International African American Sorority on Hand to Welcome Alice Allison Dunnigan Statue Home to Russellville, KY


In the photo: Sculptor Amanda Matthews, left, and Deborah Catchings-Smith, international president of Sigma Gamma Rho Sorority, pose with the bronze statue of Alice Allison Dunnigan, the first woman to receive press credentials to cover the White House in 1947, Thursday, August 1, 2019. The statue is now permanently installed in her hometown of Russellville, Kentucky on the grounds of the Seek Museum.

Sigma Gamma Rho Sorority members were on hand to welcome the statute of their late sorority sister Alice Allison Dunnigan home to her native Russellville, Kentucky over the weekend. It has been nearly a year since the statue was unveiled in a special ceremony at the Newseum in Washington, DC and traveled to Truman Presidential Library, Kentucky State University and the University of Kentucky before coming to Russellville to be permanently installed on the grounds of the Seek Museum as part of the city’s Emancipation celebration and homecoming, an event called the 8th of August.

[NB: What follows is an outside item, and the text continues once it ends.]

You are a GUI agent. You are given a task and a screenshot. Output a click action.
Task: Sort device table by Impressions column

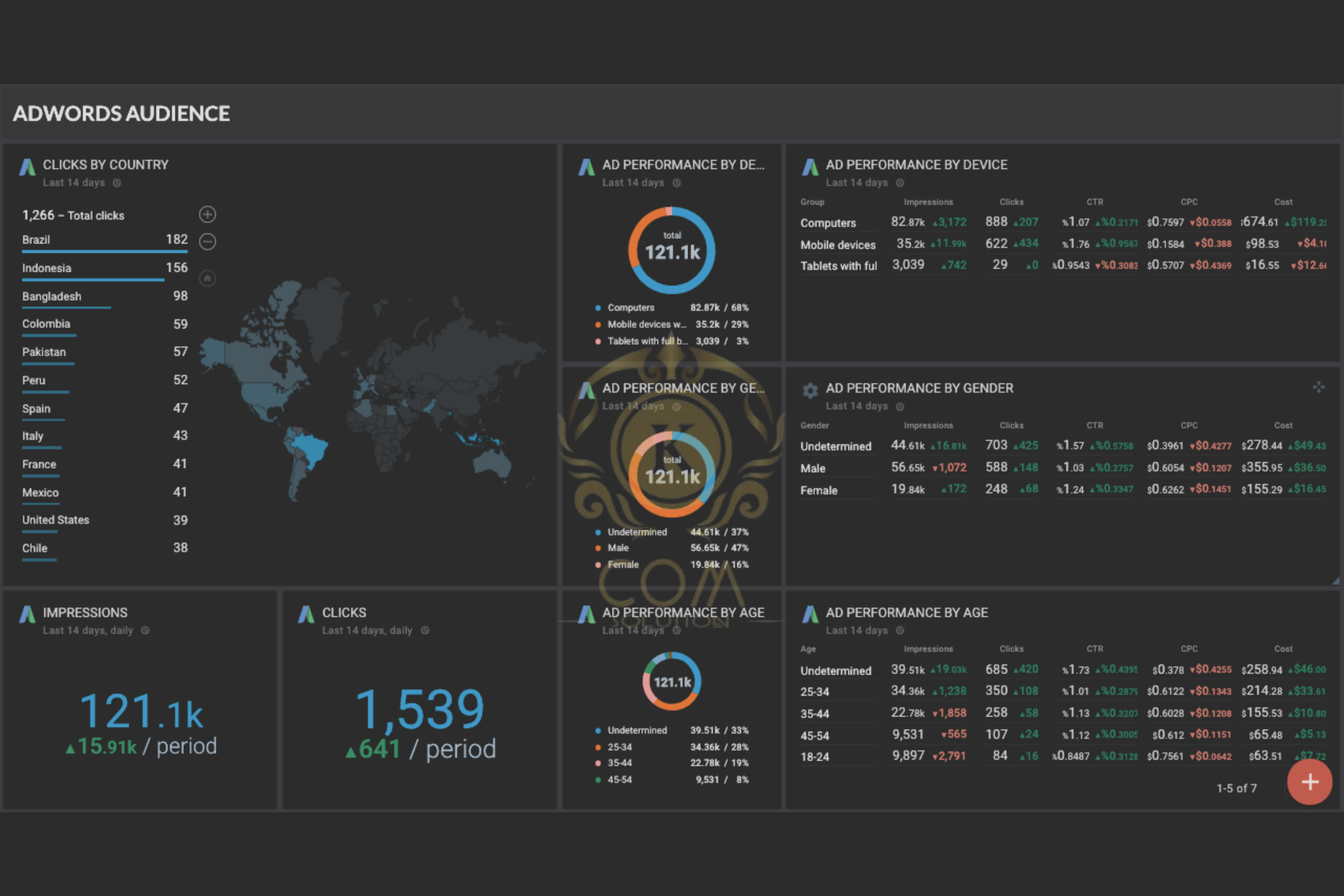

Alice Allison Dunnigan was a trailblazer born in 1906 to a Kentucky sharecropper. At age 13 she began writing for the Owensboro Enterprise, a first job that fueled her passion for journalism and reporting. She was the first African American woman to receive press credentials to cover the White House and Congress. She received more than 50 journalism awards for her pursuit of the truth. The bronze statue is based on a photograph of Dunnigan on the steps of the U.S. Capitol and was created by Kentucky artist Amanda Matthews.

“We were honored to join the Dunnigan family, Seek Museum and the citizens of Russellville to recognize the monumental achievements of our sorority sister,” said Deborah Catchings-Smith, international president of Sigma Gamma Rho Sorority. “She accomplished many firsts as a journalist, civic and civil rights leader and educator. This statue is a reminder of her historical significance and cultural relevance as an African American woman of her time.”